_WHAT YOU SHOULD DO_
Set down exact lines only, from the line with "Screen dimensions: 1280x720" through the last line of the material below, with every picture left out.

##### EXTRACTED DATA

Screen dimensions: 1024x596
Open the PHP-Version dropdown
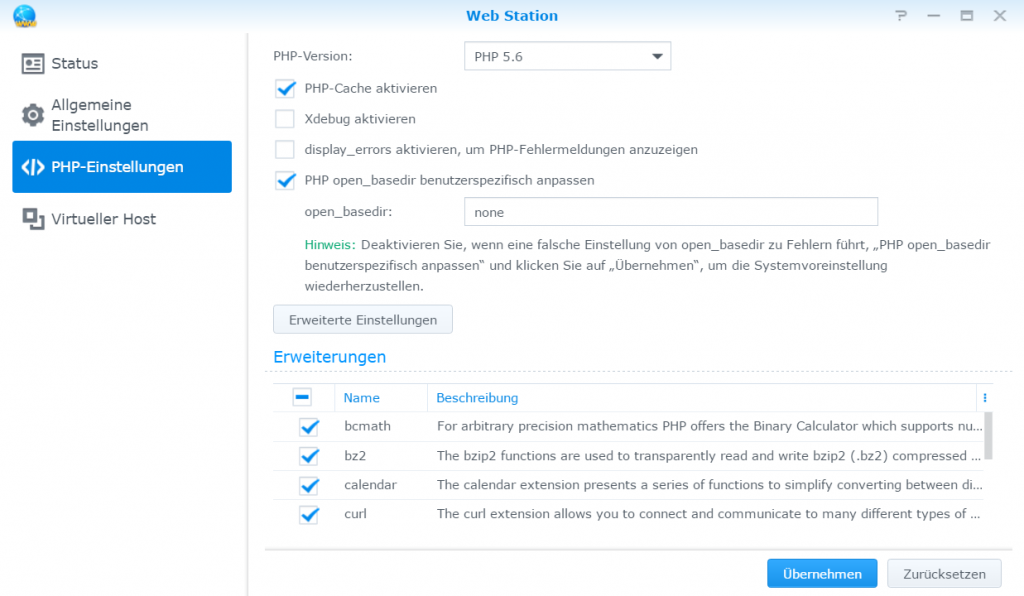[655, 56]
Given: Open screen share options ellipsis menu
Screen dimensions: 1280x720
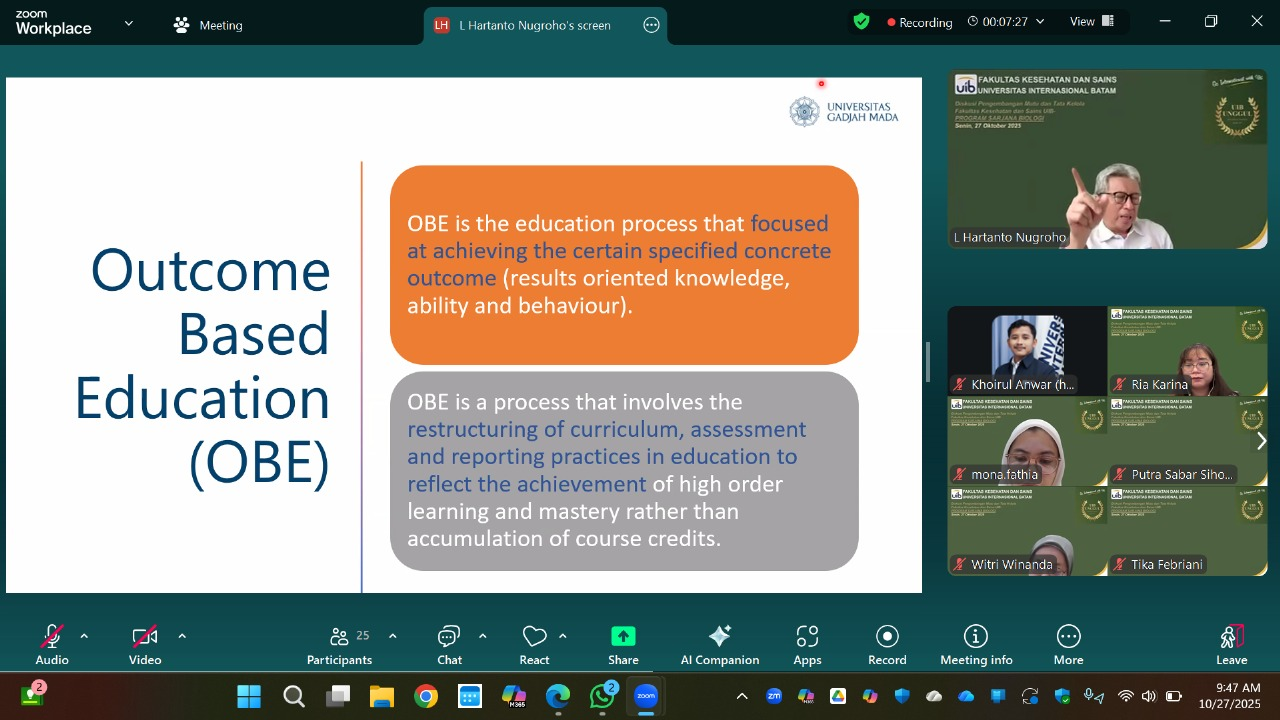Looking at the screenshot, I should (x=651, y=25).
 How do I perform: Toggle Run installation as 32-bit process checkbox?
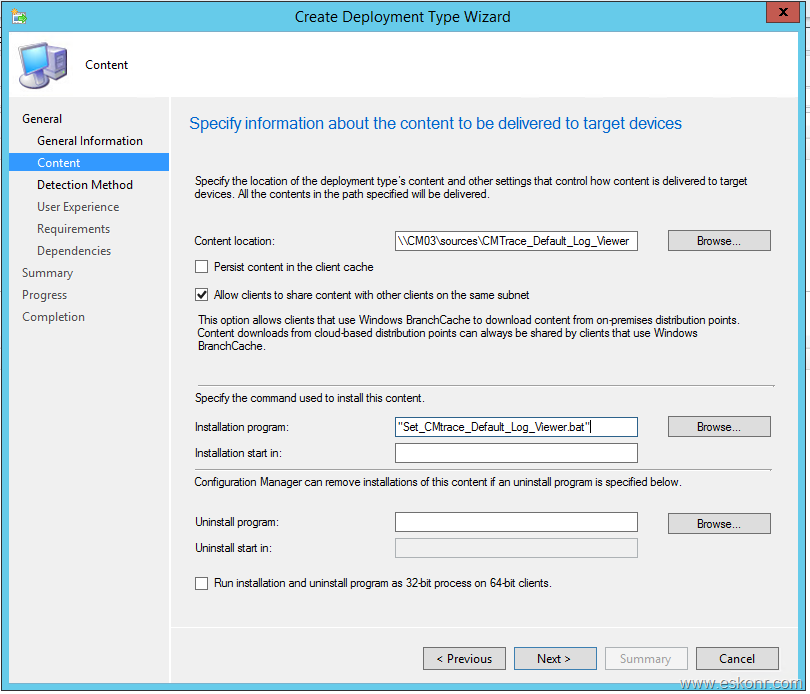tap(202, 583)
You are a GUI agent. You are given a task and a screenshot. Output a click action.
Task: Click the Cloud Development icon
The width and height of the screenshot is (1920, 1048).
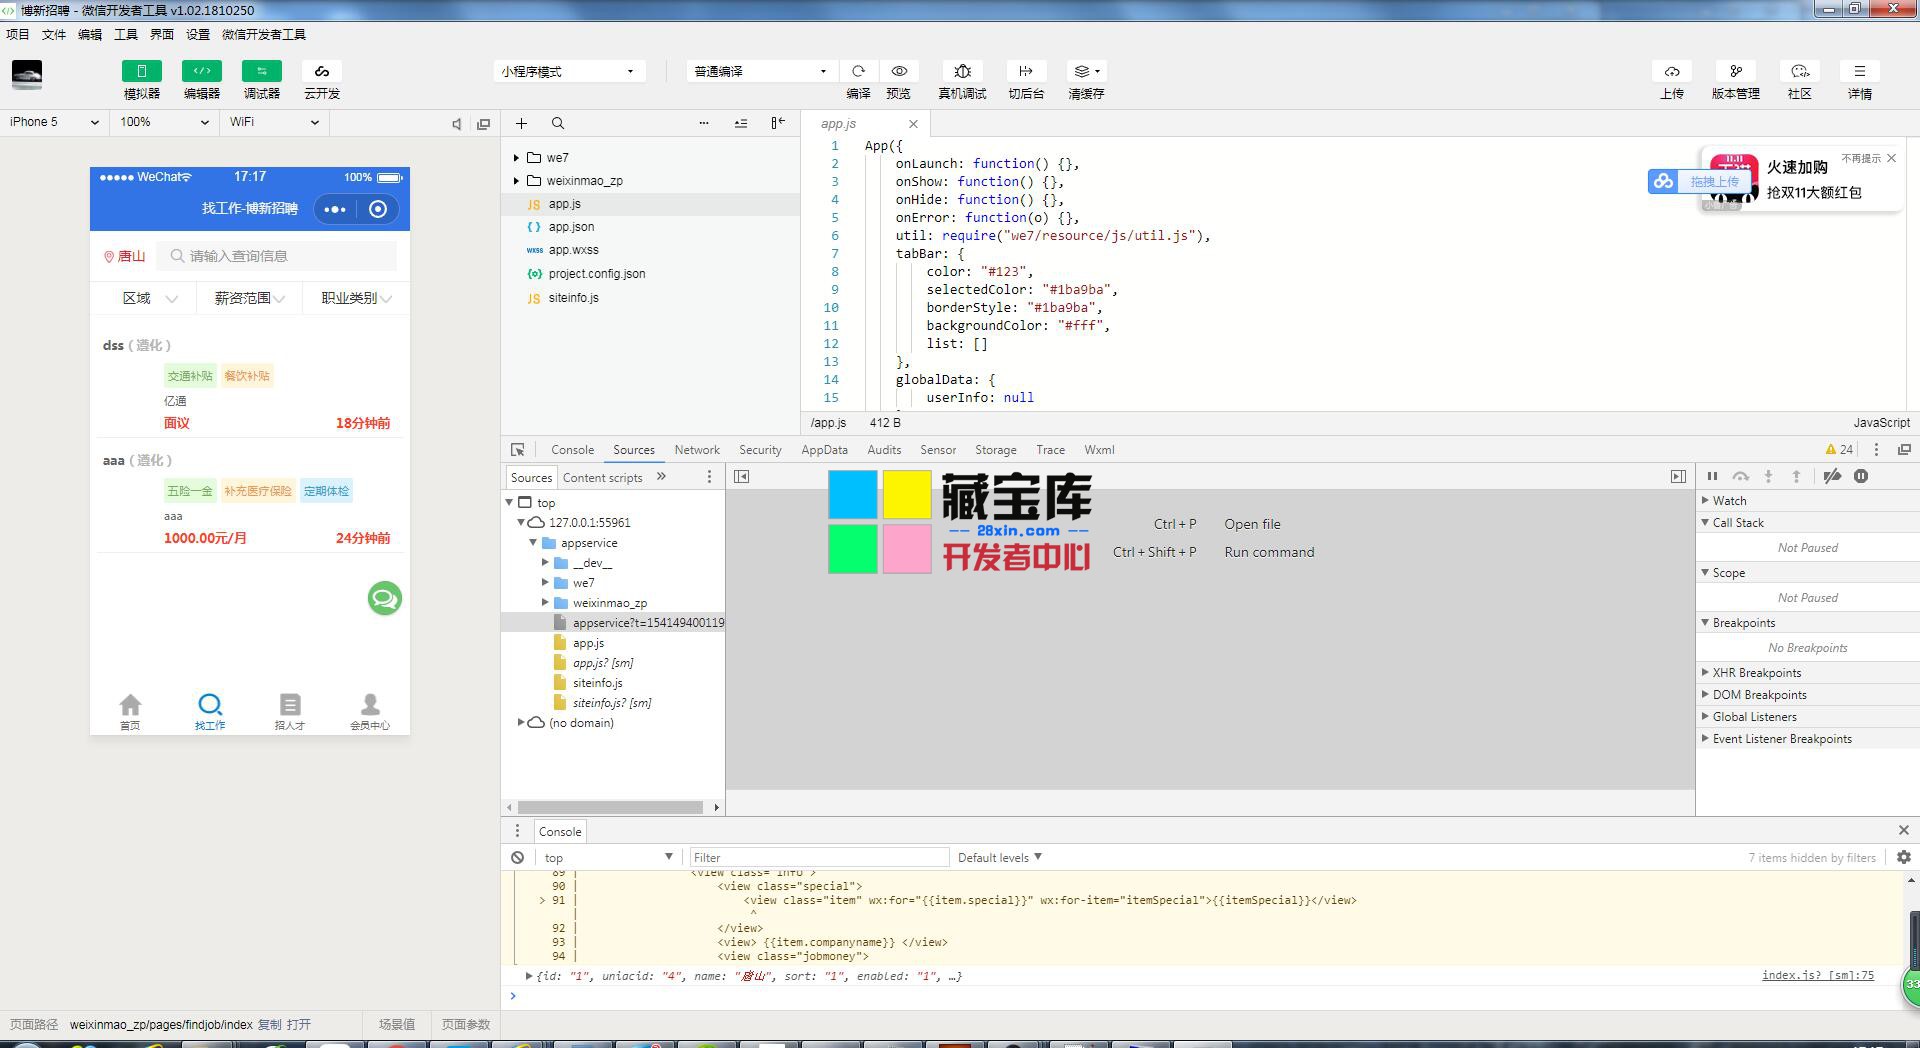322,71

##########

_SOLUTION BELOW_
Screen dimensions: 1280x720
Looking at the screenshot, I should (x=651, y=25).
 How do I perform: Toggle Run installation as 32-bit process checkbox?
tap(202, 583)
You are a GUI agent. You are given a task and a screenshot. Output a click action.
Task: Click the Cloud Development icon
The width and height of the screenshot is (1920, 1048).
322,71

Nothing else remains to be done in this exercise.